§ What the exercise asks: Put every line of the records below into a JSON list of strings, one string per line, and leave out the blank lines.

# START OF Records for the exercise

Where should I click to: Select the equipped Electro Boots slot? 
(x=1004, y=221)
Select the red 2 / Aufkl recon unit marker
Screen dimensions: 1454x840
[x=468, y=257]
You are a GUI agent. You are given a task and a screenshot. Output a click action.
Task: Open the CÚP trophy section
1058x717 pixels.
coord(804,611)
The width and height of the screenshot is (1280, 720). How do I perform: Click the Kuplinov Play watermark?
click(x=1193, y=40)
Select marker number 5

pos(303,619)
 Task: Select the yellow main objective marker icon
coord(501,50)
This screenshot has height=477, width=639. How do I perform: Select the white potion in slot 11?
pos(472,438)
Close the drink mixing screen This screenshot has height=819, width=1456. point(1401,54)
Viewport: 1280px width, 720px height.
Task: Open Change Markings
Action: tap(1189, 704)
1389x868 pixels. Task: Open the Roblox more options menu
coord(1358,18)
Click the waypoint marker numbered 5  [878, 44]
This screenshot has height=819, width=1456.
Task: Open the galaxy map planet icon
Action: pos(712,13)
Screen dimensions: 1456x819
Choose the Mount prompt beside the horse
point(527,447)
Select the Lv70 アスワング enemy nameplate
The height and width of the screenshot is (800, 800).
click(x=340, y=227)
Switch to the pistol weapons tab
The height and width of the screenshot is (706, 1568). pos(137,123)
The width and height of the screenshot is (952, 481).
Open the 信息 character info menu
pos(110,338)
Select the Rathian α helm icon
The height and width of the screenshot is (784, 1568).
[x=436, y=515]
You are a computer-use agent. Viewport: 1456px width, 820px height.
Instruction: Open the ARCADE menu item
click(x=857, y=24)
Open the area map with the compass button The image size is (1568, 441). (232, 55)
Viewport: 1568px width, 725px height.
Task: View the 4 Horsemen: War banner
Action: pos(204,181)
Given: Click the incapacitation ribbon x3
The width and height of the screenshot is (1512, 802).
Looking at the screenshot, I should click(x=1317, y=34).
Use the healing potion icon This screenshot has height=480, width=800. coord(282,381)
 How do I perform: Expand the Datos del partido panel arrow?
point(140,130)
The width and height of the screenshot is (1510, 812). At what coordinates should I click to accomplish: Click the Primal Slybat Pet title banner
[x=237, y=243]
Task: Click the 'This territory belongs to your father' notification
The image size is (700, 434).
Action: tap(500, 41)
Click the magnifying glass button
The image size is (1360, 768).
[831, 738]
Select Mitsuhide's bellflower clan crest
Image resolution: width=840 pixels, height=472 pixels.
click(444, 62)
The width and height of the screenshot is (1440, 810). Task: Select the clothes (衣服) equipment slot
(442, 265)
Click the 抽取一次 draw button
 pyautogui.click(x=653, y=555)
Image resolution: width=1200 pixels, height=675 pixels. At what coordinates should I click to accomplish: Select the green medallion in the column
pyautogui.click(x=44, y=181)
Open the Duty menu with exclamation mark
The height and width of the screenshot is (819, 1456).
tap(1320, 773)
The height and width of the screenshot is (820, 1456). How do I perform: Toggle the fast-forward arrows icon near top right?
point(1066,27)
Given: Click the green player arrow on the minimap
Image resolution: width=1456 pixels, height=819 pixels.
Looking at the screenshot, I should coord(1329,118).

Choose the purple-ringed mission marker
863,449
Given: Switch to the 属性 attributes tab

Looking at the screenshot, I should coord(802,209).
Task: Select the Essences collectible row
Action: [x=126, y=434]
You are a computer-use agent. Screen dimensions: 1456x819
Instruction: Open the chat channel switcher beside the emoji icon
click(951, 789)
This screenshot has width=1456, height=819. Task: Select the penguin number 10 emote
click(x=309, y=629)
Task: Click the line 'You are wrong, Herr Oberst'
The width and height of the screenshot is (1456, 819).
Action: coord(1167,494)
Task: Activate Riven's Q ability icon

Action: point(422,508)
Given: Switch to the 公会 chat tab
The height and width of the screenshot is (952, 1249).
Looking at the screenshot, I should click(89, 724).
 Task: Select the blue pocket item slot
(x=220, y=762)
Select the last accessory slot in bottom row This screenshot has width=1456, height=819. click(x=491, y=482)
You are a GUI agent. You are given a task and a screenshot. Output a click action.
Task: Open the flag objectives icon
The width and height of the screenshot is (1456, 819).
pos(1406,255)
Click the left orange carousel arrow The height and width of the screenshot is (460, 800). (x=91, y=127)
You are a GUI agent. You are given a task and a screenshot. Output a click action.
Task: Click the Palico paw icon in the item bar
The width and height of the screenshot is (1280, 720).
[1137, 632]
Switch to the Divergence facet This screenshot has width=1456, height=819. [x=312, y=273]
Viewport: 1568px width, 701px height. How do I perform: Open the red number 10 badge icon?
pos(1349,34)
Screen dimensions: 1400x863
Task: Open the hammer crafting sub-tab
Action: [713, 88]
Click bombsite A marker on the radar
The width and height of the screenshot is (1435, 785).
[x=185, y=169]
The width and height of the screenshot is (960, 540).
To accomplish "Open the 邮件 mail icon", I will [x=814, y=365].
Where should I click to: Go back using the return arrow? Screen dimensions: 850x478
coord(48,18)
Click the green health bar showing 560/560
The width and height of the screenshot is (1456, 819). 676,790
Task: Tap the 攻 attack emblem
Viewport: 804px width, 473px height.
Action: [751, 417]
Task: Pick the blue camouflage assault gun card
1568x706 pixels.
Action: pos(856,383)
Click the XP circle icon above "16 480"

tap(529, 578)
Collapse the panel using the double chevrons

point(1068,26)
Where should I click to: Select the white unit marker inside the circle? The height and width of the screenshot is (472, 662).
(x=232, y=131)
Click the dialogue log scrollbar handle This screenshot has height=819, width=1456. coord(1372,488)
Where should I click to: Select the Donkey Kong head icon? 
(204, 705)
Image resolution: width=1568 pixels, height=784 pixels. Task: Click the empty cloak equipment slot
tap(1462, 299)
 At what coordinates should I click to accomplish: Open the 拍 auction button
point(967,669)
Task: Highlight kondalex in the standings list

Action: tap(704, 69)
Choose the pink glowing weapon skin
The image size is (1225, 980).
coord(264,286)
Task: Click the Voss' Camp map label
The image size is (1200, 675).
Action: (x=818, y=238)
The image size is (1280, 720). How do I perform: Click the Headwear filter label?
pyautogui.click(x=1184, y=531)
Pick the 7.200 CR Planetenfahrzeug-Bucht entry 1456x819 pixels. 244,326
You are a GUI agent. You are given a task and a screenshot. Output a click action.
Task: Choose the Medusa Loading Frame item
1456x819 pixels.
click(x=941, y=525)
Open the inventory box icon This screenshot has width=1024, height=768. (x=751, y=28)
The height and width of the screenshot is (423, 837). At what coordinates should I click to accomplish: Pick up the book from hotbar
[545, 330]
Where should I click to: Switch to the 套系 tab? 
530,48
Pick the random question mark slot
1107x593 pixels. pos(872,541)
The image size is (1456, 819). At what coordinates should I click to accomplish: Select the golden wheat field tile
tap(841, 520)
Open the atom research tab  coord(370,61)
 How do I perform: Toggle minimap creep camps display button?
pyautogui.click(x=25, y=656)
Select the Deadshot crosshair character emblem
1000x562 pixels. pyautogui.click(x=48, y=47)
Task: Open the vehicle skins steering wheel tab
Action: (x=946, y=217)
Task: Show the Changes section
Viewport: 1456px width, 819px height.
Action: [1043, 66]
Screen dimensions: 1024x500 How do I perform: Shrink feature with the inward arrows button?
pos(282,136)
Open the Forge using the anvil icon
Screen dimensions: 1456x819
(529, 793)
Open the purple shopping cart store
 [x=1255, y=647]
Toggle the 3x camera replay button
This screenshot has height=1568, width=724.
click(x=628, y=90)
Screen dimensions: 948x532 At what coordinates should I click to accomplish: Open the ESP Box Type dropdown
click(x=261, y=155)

# END OF Records for the exercise

§ Complete answer:
[
  "Where should I click to: Select the equipped Electro Boots slot? ",
  "(x=1004, y=221)",
  "Select the red 2 / Aufkl recon unit marker",
  "Screen dimensions: 1454x840",
  "[x=468, y=257]",
  "You are a GUI agent. You are given a task and a screenshot. Output a click action.",
  "Task: Open the CÚP trophy section",
  "1058x717 pixels.",
  "coord(804,611)",
  "The width and height of the screenshot is (1280, 720). How do I perform: Click the Kuplinov Play watermark?",
  "click(x=1193, y=40)",
  "Select marker number 5",
  "pos(303,619)",
  " Task: Select the yellow main objective marker icon",
  "coord(501,50)",
  "This screenshot has height=477, width=639. How do I perform: Select the white potion in slot 11?",
  "pos(472,438)",
  "Close the drink mixing screen This screenshot has height=819, width=1456. point(1401,54)",
  "Viewport: 1280px width, 720px height.",
  "Task: Open Change Markings",
  "Action: tap(1189, 704)",
  "1389x868 pixels. Task: Open the Roblox more options menu",
  "coord(1358,18)",
  "Click the waypoint marker numbered 5  [878, 44]",
  "This screenshot has height=819, width=1456.",
  "Task: Open the galaxy map planet icon",
  "Action: pos(712,13)",
  "Screen dimensions: 1456x819",
  "Choose the Mount prompt beside the horse",
  "point(527,447)",
  "Select the Lv70 アスワング enemy nameplate",
  "The height and width of the screenshot is (800, 800).",
  "click(x=340, y=227)",
  "Switch to the pistol weapons tab",
  "The height and width of the screenshot is (706, 1568). pos(137,123)",
  "The width and height of the screenshot is (952, 481).",
  "Open the 信息 character info menu",
  "pos(110,338)",
  "Select the Rathian α helm icon",
  "The height and width of the screenshot is (784, 1568).",
  "[x=436, y=515]",
  "You are a computer-use agent. Viewport: 1456px width, 820px height.",
  "Instruction: Open the ARCADE menu item",
  "click(x=857, y=24)",
  "Open the area map with the compass button The image size is (1568, 441). (232, 55)",
  "Viewport: 1568px width, 725px height.",
  "Task: View the 4 Horsemen: War banner",
  "Action: pos(204,181)",
  "Given: Click the incapacitation ribbon x3",
  "The width and height of the screenshot is (1512, 802).",
  "Looking at the screenshot, I should click(x=1317, y=34).",
  "Use the healing potion icon This screenshot has height=480, width=800. coord(282,381)",
  " How do I perform: Expand the Datos del partido panel arrow?",
  "point(140,130)",
  "The width and height of the screenshot is (1510, 812). At what coordinates should I click to accomplish: Click the Primal Slybat Pet title banner",
  "[x=237, y=243]",
  "Task: Click the 'This territory belongs to your father' notification",
  "The image size is (700, 434).",
  "Action: tap(500, 41)",
  "Click the magnifying glass button",
  "The image size is (1360, 768).",
  "[831, 738]",
  "Select Mitsuhide's bellflower clan crest",
  "Image resolution: width=840 pixels, height=472 pixels.",
  "click(444, 62)",
  "The width and height of the screenshot is (1440, 810). Task: Select the clothes (衣服) equipment slot",
  "(442, 265)",
  "Click the 抽取一次 draw button",
  " pyautogui.click(x=653, y=555)",
  "Image resolution: width=1200 pixels, height=675 pixels. At what coordinates should I click to accomplish: Select the green medallion in the column",
  "pyautogui.click(x=44, y=181)",
  "Open the Duty menu with exclamation mark",
  "The height and width of the screenshot is (819, 1456).",
  "tap(1320, 773)",
  "The height and width of the screenshot is (820, 1456). How do I perform: Toggle the fast-forward arrows icon near top right?",
  "point(1066,27)",
  "Given: Click the green player arrow on the minimap",
  "Image resolution: width=1456 pixels, height=819 pixels.",
  "Looking at the screenshot, I should coord(1329,118).",
  "Choose the purple-ringed mission marker",
  "863,449",
  "Given: Switch to the 属性 attributes tab",
  "Looking at the screenshot, I should coord(802,209).",
  "Task: Select the Essences collectible row",
  "Action: [x=126, y=434]",
  "You are a computer-use agent. Screen dimensions: 1456x819",
  "Instruction: Open the chat channel switcher beside the emoji icon",
  "click(951, 789)",
  "This screenshot has width=1456, height=819. Task: Select the penguin number 10 emote",
  "click(x=309, y=629)",
  "Task: Click the line 'You are wrong, Herr Oberst'",
  "The width and height of the screenshot is (1456, 819).",
  "Action: coord(1167,494)",
  "Task: Activate Riven's Q ability icon",
  "Action: point(422,508)",
  "Given: Switch to the 公会 chat tab",
  "The height and width of the screenshot is (952, 1249).",
  "Looking at the screenshot, I should click(89, 724).",
  " Task: Select the blue pocket item slot",
  "(x=220, y=762)",
  "Select the last accessory slot in bottom row This screenshot has width=1456, height=819. click(x=491, y=482)",
  "You are a GUI agent. You are given a task and a screenshot. Output a click action.",
  "Task: Open the flag objectives icon",
  "The width and height of the screenshot is (1456, 819).",
  "pos(1406,255)",
  "Click the left orange carousel arrow The height and width of the screenshot is (460, 800). (x=91, y=127)",
  "You are a GUI agent. You are given a task and a screenshot. Output a click action.",
  "Task: Click the Palico paw icon in the item bar",
  "The width and height of the screenshot is (1280, 720).",
  "[1137, 632]",
  "Switch to the Divergence facet This screenshot has width=1456, height=819. [x=312, y=273]",
  "Viewport: 1568px width, 701px height. How do I perform: Open the red number 10 badge icon?",
  "pos(1349,34)",
  "Screen dimensions: 1400x863",
  "Task: Open the hammer crafting sub-tab",
  "Action: [713, 88]",
  "Click bombsite A marker on the radar",
  "The width and height of the screenshot is (1435, 785).",
  "[x=185, y=169]",
  "The width and height of the screenshot is (960, 540).",
  "To accomplish \"Open the 邮件 mail icon\", I will [x=814, y=365].",
  "Where should I click to: Go back using the return arrow? Screen dimensions: 850x478",
  "coord(48,18)",
  "Click the green health bar showing 560/560",
  "The width and height of the screenshot is (1456, 819). 676,790",
  "Task: Tap the 攻 attack emblem",
  "Viewport: 804px width, 473px height.",
  "Action: [751, 417]",
  "Task: Pick the blue camouflage assault gun card",
  "1568x706 pixels.",
  "Action: pos(856,383)",
  "Click the XP circle icon above \"16 480\"",
  "tap(529, 578)",
  "Collapse the panel using the double chevrons",
  "point(1068,26)",
  "Where should I click to: Select the white unit marker inside the circle? The height and width of the screenshot is (472, 662).",
  "(x=232, y=131)",
  "Click the dialogue log scrollbar handle This screenshot has height=819, width=1456. coord(1372,488)",
  "Where should I click to: Select the Donkey Kong head icon? ",
  "(204, 705)",
  "Image resolution: width=1568 pixels, height=784 pixels. Task: Click the empty cloak equipment slot",
  "tap(1462, 299)",
  " At what coordinates should I click to accomplish: Open the 拍 auction button",
  "point(967,669)",
  "Task: Highlight kondalex in the standings list",
  "Action: tap(704, 69)",
  "Choose the pink glowing weapon skin",
  "The image size is (1225, 980).",
  "coord(264,286)",
  "Task: Click the Voss' Camp map label",
  "The image size is (1200, 675).",
  "Action: (x=818, y=238)",
  "The image size is (1280, 720). How do I perform: Click the Headwear filter label?",
  "pyautogui.click(x=1184, y=531)",
  "Pick the 7.200 CR Planetenfahrzeug-Bucht entry 1456x819 pixels. 244,326",
  "You are a GUI agent. You are given a task and a screenshot. Output a click action.",
  "Task: Choose the Medusa Loading Frame item",
  "1456x819 pixels.",
  "click(x=941, y=525)",
  "Open the inventory box icon This screenshot has width=1024, height=768. (x=751, y=28)",
  "The height and width of the screenshot is (423, 837). At what coordinates should I click to accomplish: Pick up the book from hotbar",
  "[545, 330]",
  "Where should I click to: Switch to the 套系 tab? ",
  "530,48",
  "Pick the random question mark slot",
  "1107x593 pixels. pos(872,541)",
  "The image size is (1456, 819). At what coordinates should I click to accomplish: Select the golden wheat field tile",
  "tap(841, 520)",
  "Open the atom research tab  coord(370,61)",
  " How do I perform: Toggle minimap creep camps display button?",
  "pyautogui.click(x=25, y=656)",
  "Select the Deadshot crosshair character emblem",
  "1000x562 pixels. pyautogui.click(x=48, y=47)",
  "Task: Open the vehicle skins steering wheel tab",
  "Action: (x=946, y=217)",
  "Task: Show the Changes section",
  "Viewport: 1456px width, 819px height.",
  "Action: [1043, 66]",
  "Screen dimensions: 1024x500 How do I perform: Shrink feature with the inward arrows button?",
  "pos(282,136)",
  "Open the Forge using the anvil icon",
  "Screen dimensions: 1456x819",
  "(529, 793)",
  "Open the purple shopping cart store",
  " [x=1255, y=647]",
  "Toggle the 3x camera replay button",
  "This screenshot has height=1568, width=724.",
  "click(x=628, y=90)",
  "Screen dimensions: 948x532 At what coordinates should I click to accomplish: Open the ESP Box Type dropdown",
  "click(x=261, y=155)"
]